Saccharified Uranyl Ions: Self-Assembly of UO2 2+ into Trinuclear Anionic Complexes by the Coordination of Glucosamine-Derived Schiff Bases.

Abstract

The reaction of UO2(OAc)2 ⋅ 2H2O with the biologically inspired ligand 2‐salicylidene glucosamine (H2 L1) results in the formation of the anionic trinuclear uranyl complex [(UO2)3(μ3‐O)(L1)3]2− (1 2−), which was isolated in good yield as its Cs‐salt, [Cs]2 1. Recrystallization of [Cs]2 1 in the presence of 18‐crown‐6 led to formation of a neutral ion pair of type [M(18‐crown‐6)]2 1, which was also obtained for the alkali metal ions Rb+ and K+ (M=Cs, Rb, K). The related ligand, 2‐(2‐hydroxy‐1‐naphthylidene) glucosamine (H2 L2) in a similar procedure with Cs+ gave the corresponding complex [Cs(18‐crown‐6)]2[(UO2)3(μ3‐O)(L2)3 ([Cs(18‐crown‐6)]2 2).
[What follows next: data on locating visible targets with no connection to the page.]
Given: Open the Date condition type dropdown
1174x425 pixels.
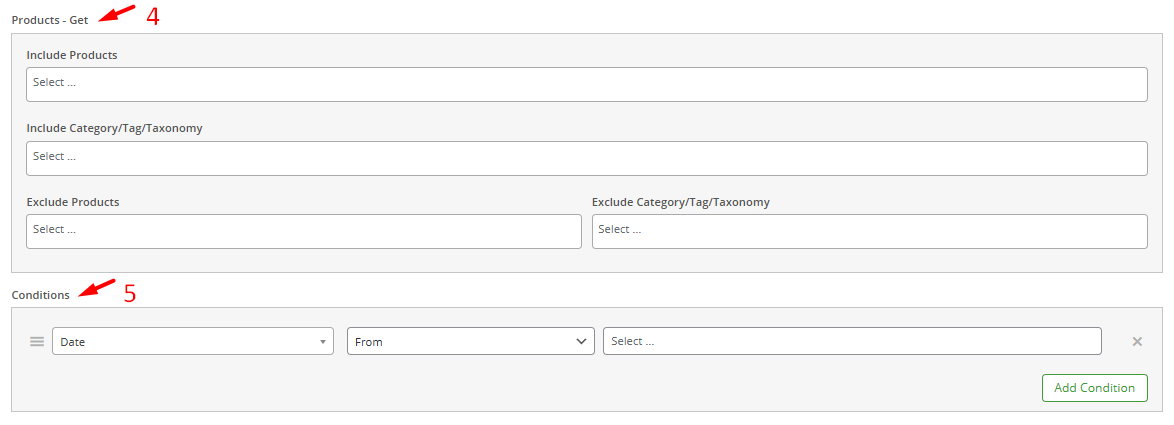Looking at the screenshot, I should click(x=192, y=341).
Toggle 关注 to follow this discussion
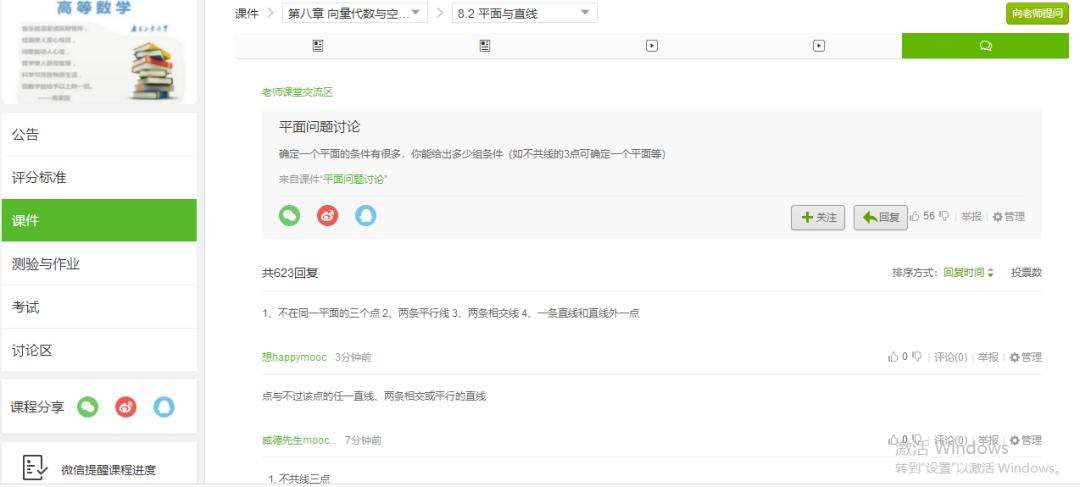The image size is (1080, 487). pos(818,217)
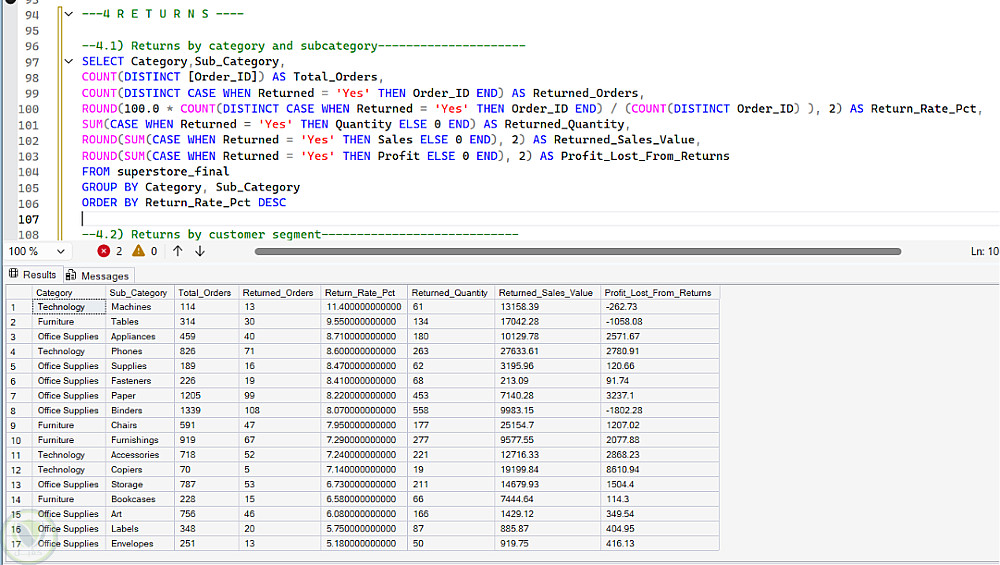Open the Messages tab

pos(98,275)
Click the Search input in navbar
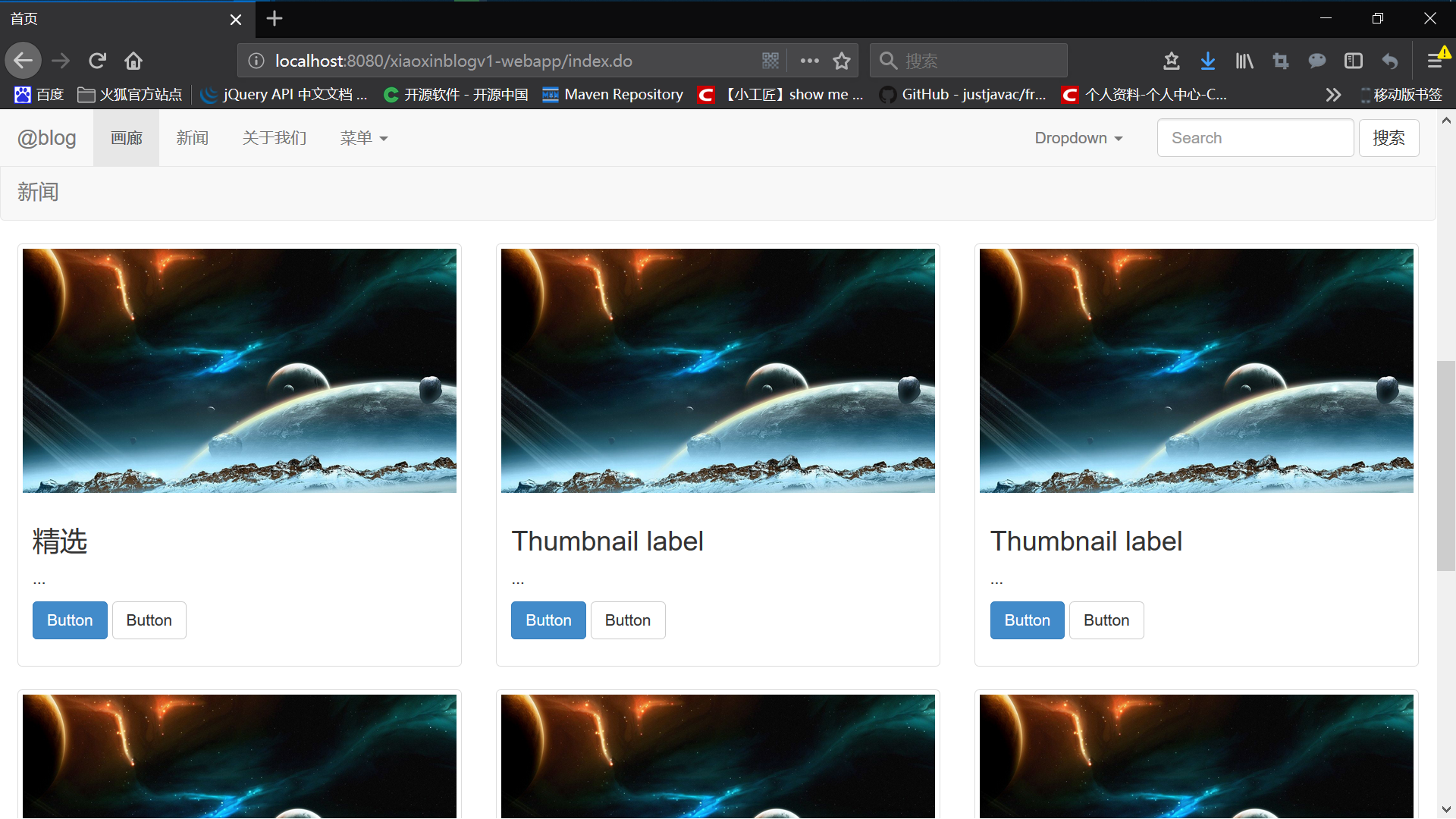 coord(1255,138)
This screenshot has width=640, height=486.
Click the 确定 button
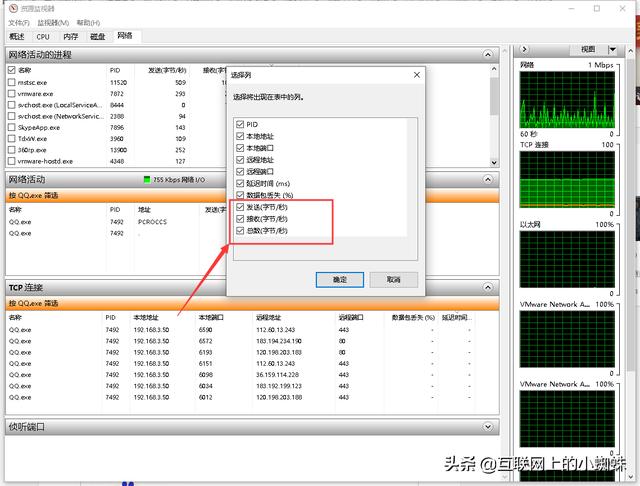click(339, 279)
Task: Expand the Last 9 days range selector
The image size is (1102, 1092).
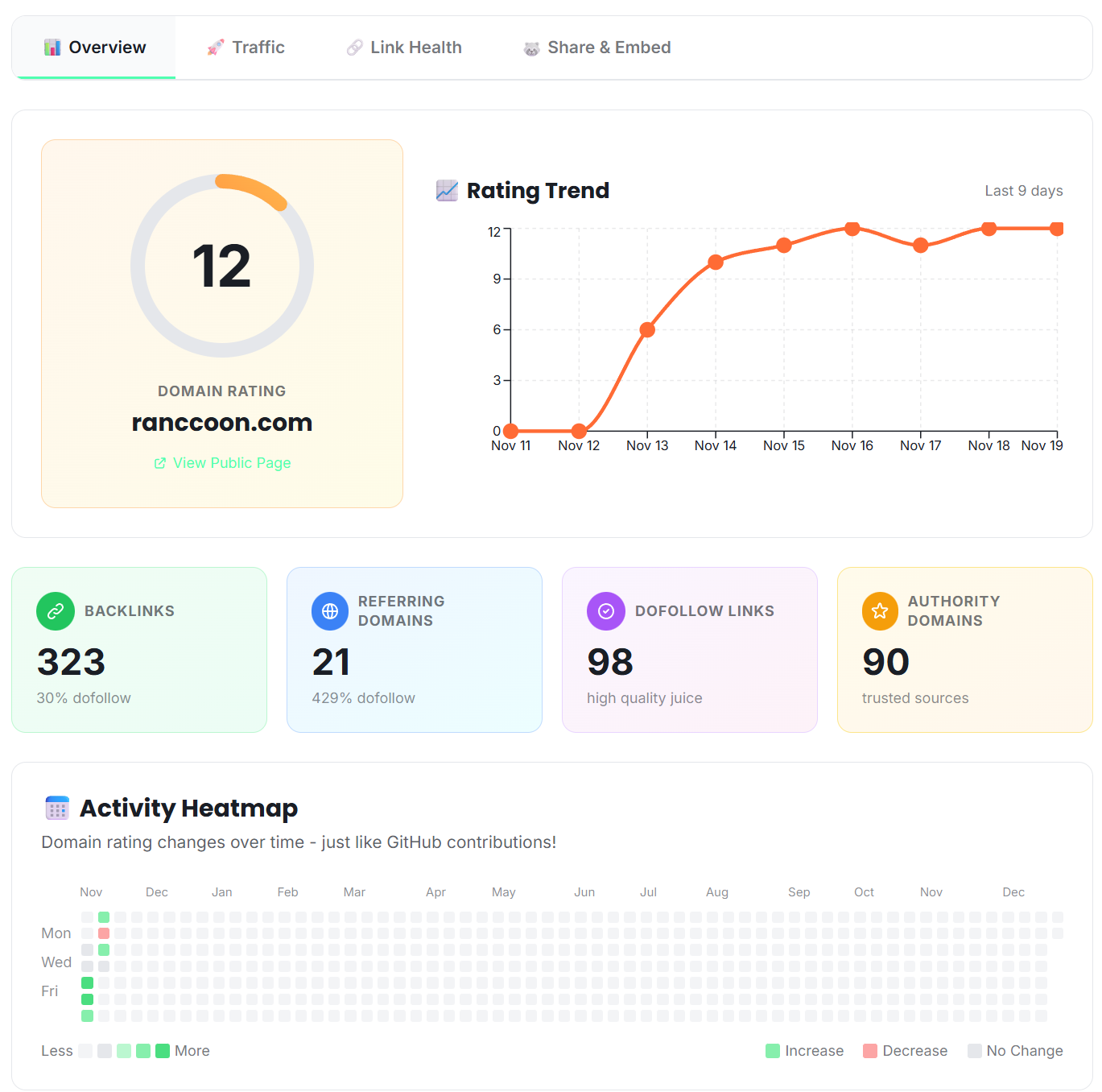Action: tap(1023, 191)
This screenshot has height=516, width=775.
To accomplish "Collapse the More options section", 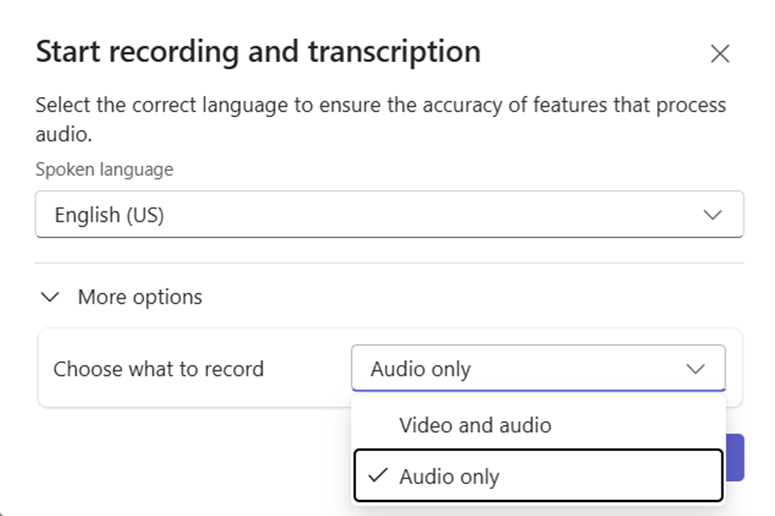I will pyautogui.click(x=120, y=297).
From X‐ray investigations, the [(UO2)3O(Ln)3]2− anion (n=1, 2) in each complex is a discrete trinuclear uranyl species that coordinates to the alkali metal ion via three uranyl oxygen atoms. The coordination behavior of H2 L1 and H2 L2 towards UO2 2+ was investigated by NMR, UV/Vis spectroscopy and mass spectrometry, revealing the in situ formation of the 1 2− and 2 2−dianions in solution.